**STATED PROBLEM**
Can you rewrite every line of the listing below as a JSON list of strings, one string per line, with blank lines left out?

Element and text location data:
※ ※ ※
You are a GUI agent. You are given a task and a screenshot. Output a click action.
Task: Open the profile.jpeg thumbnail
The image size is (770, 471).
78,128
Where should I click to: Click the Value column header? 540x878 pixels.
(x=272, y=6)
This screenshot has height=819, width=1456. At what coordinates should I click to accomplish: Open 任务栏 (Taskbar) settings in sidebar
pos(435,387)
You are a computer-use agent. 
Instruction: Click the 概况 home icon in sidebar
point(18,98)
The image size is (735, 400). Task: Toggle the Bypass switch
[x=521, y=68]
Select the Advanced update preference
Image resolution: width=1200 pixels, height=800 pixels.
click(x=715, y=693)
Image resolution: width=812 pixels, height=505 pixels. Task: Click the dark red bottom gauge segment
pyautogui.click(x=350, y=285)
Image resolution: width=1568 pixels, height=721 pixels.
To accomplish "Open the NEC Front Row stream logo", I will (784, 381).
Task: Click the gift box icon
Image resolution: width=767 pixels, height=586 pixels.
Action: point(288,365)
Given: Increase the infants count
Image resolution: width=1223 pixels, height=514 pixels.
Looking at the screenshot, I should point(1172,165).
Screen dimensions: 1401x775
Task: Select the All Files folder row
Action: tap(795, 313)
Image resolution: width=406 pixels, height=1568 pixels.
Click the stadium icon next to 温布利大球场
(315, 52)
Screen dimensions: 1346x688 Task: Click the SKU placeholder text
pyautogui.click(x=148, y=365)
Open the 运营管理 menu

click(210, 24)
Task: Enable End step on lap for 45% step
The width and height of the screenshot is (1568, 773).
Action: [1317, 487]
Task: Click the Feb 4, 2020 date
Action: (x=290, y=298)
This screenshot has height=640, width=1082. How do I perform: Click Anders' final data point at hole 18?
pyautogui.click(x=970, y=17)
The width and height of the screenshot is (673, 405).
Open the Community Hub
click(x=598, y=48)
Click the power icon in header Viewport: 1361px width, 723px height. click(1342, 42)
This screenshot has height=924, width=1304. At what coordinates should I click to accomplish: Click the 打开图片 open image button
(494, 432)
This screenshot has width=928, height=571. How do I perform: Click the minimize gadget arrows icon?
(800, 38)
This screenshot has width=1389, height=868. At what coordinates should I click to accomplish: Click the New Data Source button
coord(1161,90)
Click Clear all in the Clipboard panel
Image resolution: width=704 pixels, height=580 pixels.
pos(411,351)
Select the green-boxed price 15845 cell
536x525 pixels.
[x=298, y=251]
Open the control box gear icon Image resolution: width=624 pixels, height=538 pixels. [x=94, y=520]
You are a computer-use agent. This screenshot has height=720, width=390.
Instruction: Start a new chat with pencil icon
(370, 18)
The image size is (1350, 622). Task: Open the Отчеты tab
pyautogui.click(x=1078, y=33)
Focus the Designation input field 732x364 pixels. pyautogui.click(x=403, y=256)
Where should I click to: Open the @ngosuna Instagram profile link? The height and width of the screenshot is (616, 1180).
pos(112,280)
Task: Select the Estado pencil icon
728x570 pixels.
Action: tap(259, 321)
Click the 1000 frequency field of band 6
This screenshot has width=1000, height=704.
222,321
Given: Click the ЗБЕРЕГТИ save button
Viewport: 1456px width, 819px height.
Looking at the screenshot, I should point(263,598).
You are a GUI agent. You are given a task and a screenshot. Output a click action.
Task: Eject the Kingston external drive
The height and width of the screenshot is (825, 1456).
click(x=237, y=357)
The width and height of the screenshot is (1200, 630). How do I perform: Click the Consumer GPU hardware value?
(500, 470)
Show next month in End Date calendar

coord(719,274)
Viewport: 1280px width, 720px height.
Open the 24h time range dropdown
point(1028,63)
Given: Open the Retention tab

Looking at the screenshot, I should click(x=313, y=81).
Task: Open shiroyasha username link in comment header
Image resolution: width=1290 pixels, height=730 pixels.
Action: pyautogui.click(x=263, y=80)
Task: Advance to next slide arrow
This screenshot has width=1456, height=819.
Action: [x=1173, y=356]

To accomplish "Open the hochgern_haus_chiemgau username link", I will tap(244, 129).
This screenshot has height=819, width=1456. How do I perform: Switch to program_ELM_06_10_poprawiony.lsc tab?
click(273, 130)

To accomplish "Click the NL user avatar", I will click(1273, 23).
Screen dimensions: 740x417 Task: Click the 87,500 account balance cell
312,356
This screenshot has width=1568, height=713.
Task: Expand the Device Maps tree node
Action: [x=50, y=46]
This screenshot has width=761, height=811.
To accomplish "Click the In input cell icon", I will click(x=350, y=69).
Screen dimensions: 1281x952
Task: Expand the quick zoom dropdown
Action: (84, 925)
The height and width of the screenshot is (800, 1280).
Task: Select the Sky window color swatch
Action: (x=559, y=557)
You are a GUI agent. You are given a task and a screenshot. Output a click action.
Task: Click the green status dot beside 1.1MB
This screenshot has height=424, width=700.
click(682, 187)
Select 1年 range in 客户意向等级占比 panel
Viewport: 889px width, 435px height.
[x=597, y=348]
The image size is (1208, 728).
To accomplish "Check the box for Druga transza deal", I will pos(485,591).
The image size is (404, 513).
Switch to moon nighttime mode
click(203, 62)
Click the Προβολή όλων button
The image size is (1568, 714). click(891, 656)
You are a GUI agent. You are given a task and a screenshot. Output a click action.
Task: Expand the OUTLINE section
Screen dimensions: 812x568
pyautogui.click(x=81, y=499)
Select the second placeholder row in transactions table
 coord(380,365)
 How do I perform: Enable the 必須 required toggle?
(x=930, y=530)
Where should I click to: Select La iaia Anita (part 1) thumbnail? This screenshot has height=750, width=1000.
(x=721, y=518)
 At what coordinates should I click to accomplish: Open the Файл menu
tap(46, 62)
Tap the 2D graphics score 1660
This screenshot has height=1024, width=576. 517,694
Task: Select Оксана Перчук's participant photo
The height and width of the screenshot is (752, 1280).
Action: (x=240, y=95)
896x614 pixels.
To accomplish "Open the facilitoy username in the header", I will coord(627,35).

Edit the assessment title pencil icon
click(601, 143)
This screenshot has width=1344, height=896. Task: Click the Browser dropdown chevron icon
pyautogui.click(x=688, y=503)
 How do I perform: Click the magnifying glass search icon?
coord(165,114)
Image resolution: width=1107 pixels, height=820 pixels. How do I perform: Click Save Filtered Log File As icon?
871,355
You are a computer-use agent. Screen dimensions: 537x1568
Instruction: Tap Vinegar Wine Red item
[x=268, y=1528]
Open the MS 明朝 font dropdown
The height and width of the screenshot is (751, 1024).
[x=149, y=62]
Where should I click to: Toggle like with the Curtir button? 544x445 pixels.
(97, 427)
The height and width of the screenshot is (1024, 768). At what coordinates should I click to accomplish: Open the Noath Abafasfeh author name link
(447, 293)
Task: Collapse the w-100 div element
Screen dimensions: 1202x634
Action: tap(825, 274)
※ ※ ※
**REPLY TO THE TASK**
[
  "You are a GUI agent. You are given a task and a screenshot. Output a click action.",
  "Task: Open the profile.jpeg thumbnail",
  "The image size is (770, 471).",
  "78,128",
  "Where should I click to: Click the Value column header? 540x878 pixels.",
  "(x=272, y=6)",
  "This screenshot has height=819, width=1456. At what coordinates should I click to accomplish: Open 任务栏 (Taskbar) settings in sidebar",
  "pos(435,387)",
  "You are a computer-use agent. ",
  "Instruction: Click the 概况 home icon in sidebar",
  "point(18,98)",
  "The image size is (735, 400). Task: Toggle the Bypass switch",
  "[x=521, y=68]",
  "Select the Advanced update preference",
  "Image resolution: width=1200 pixels, height=800 pixels.",
  "click(x=715, y=693)",
  "Image resolution: width=812 pixels, height=505 pixels. Task: Click the dark red bottom gauge segment",
  "pyautogui.click(x=350, y=285)",
  "Image resolution: width=1568 pixels, height=721 pixels.",
  "To accomplish \"Open the NEC Front Row stream logo\", I will (784, 381).",
  "Task: Click the gift box icon",
  "Image resolution: width=767 pixels, height=586 pixels.",
  "Action: point(288,365)",
  "Given: Increase the infants count",
  "Image resolution: width=1223 pixels, height=514 pixels.",
  "Looking at the screenshot, I should point(1172,165).",
  "Screen dimensions: 1401x775",
  "Task: Select the All Files folder row",
  "Action: tap(795, 313)",
  "Image resolution: width=406 pixels, height=1568 pixels.",
  "Click the stadium icon next to 温布利大球场",
  "(315, 52)",
  "Screen dimensions: 1346x688 Task: Click the SKU placeholder text",
  "pyautogui.click(x=148, y=365)",
  "Open the 运营管理 menu",
  "click(210, 24)",
  "Task: Enable End step on lap for 45% step",
  "The width and height of the screenshot is (1568, 773).",
  "Action: [1317, 487]",
  "Task: Click the Feb 4, 2020 date",
  "Action: (x=290, y=298)",
  "This screenshot has height=640, width=1082. How do I perform: Click Anders' final data point at hole 18?",
  "pyautogui.click(x=970, y=17)",
  "The width and height of the screenshot is (673, 405).",
  "Open the Community Hub",
  "click(x=598, y=48)",
  "Click the power icon in header Viewport: 1361px width, 723px height. click(1342, 42)",
  "This screenshot has height=924, width=1304. At what coordinates should I click to accomplish: Click the 打开图片 open image button",
  "(494, 432)",
  "This screenshot has width=928, height=571. How do I perform: Click the minimize gadget arrows icon?",
  "(800, 38)",
  "This screenshot has width=1389, height=868. At what coordinates should I click to accomplish: Click the New Data Source button",
  "coord(1161,90)",
  "Click Clear all in the Clipboard panel",
  "Image resolution: width=704 pixels, height=580 pixels.",
  "pos(411,351)",
  "Select the green-boxed price 15845 cell",
  "536x525 pixels.",
  "[x=298, y=251]",
  "Open the control box gear icon Image resolution: width=624 pixels, height=538 pixels. [x=94, y=520]",
  "You are a computer-use agent. This screenshot has height=720, width=390.",
  "Instruction: Start a new chat with pencil icon",
  "(370, 18)",
  "The image size is (1350, 622). Task: Open the Отчеты tab",
  "pyautogui.click(x=1078, y=33)",
  "Focus the Designation input field 732x364 pixels. pyautogui.click(x=403, y=256)",
  "Where should I click to: Open the @ngosuna Instagram profile link? The height and width of the screenshot is (616, 1180).",
  "pos(112,280)",
  "Task: Select the Estado pencil icon",
  "728x570 pixels.",
  "Action: tap(259, 321)",
  "Click the 1000 frequency field of band 6",
  "This screenshot has width=1000, height=704.",
  "222,321",
  "Given: Click the ЗБЕРЕГТИ save button",
  "Viewport: 1456px width, 819px height.",
  "Looking at the screenshot, I should point(263,598).",
  "You are a GUI agent. You are given a task and a screenshot. Output a click action.",
  "Task: Eject the Kingston external drive",
  "The height and width of the screenshot is (825, 1456).",
  "click(x=237, y=357)",
  "The width and height of the screenshot is (1200, 630). How do I perform: Click the Consumer GPU hardware value?",
  "(500, 470)",
  "Show next month in End Date calendar",
  "coord(719,274)",
  "Viewport: 1280px width, 720px height.",
  "Open the 24h time range dropdown",
  "point(1028,63)",
  "Given: Open the Retention tab",
  "Looking at the screenshot, I should click(x=313, y=81).",
  "Task: Open shiroyasha username link in comment header",
  "Image resolution: width=1290 pixels, height=730 pixels.",
  "Action: pyautogui.click(x=263, y=80)",
  "Task: Advance to next slide arrow",
  "This screenshot has width=1456, height=819.",
  "Action: [x=1173, y=356]",
  "To accomplish \"Open the hochgern_haus_chiemgau username link\", I will tap(244, 129).",
  "This screenshot has height=819, width=1456. How do I perform: Switch to program_ELM_06_10_poprawiony.lsc tab?",
  "click(273, 130)",
  "To accomplish \"Click the NL user avatar\", I will click(1273, 23).",
  "Screen dimensions: 740x417 Task: Click the 87,500 account balance cell",
  "312,356",
  "This screenshot has width=1568, height=713.",
  "Task: Expand the Device Maps tree node",
  "Action: [x=50, y=46]",
  "This screenshot has width=761, height=811.",
  "To accomplish \"Click the In input cell icon\", I will click(x=350, y=69).",
  "Screen dimensions: 1281x952",
  "Task: Expand the quick zoom dropdown",
  "Action: (84, 925)",
  "The height and width of the screenshot is (800, 1280).",
  "Task: Select the Sky window color swatch",
  "Action: (x=559, y=557)",
  "You are a GUI agent. You are given a task and a screenshot. Output a click action.",
  "Task: Click the green status dot beside 1.1MB",
  "This screenshot has height=424, width=700.",
  "click(682, 187)",
  "Select 1年 range in 客户意向等级占比 panel",
  "Viewport: 889px width, 435px height.",
  "[x=597, y=348]",
  "The image size is (1208, 728).",
  "To accomplish \"Check the box for Druga transza deal\", I will pos(485,591).",
  "The image size is (404, 513).",
  "Switch to moon nighttime mode",
  "click(203, 62)",
  "Click the Προβολή όλων button",
  "The image size is (1568, 714). click(891, 656)",
  "You are a GUI agent. You are given a task and a screenshot. Output a click action.",
  "Task: Expand the OUTLINE section",
  "Screen dimensions: 812x568",
  "pyautogui.click(x=81, y=499)",
  "Select the second placeholder row in transactions table",
  " coord(380,365)",
  " How do I perform: Enable the 必須 required toggle?",
  "(x=930, y=530)",
  "Where should I click to: Select La iaia Anita (part 1) thumbnail? This screenshot has height=750, width=1000.",
  "(x=721, y=518)",
  " At what coordinates should I click to accomplish: Open the Файл menu",
  "tap(46, 62)",
  "Tap the 2D graphics score 1660",
  "This screenshot has height=1024, width=576. 517,694",
  "Task: Select Оксана Перчук's participant photo",
  "The height and width of the screenshot is (752, 1280).",
  "Action: (x=240, y=95)",
  "896x614 pixels.",
  "To accomplish \"Open the facilitoy username in the header\", I will coord(627,35).",
  "Edit the assessment title pencil icon",
  "click(601, 143)",
  "This screenshot has width=1344, height=896. Task: Click the Browser dropdown chevron icon",
  "pyautogui.click(x=688, y=503)",
  " How do I perform: Click the magnifying glass search icon?",
  "coord(165,114)",
  "Image resolution: width=1107 pixels, height=820 pixels. How do I perform: Click Save Filtered Log File As icon?",
  "871,355",
  "You are a computer-use agent. Screen dimensions: 537x1568",
  "Instruction: Tap Vinegar Wine Red item",
  "[x=268, y=1528]",
  "Open the MS 明朝 font dropdown",
  "The height and width of the screenshot is (751, 1024).",
  "[x=149, y=62]",
  "Where should I click to: Toggle like with the Curtir button? 544x445 pixels.",
  "(97, 427)",
  "The height and width of the screenshot is (1024, 768). At what coordinates should I click to accomplish: Open the Noath Abafasfeh author name link",
  "(447, 293)",
  "Task: Collapse the w-100 div element",
  "Screen dimensions: 1202x634",
  "Action: tap(825, 274)"
]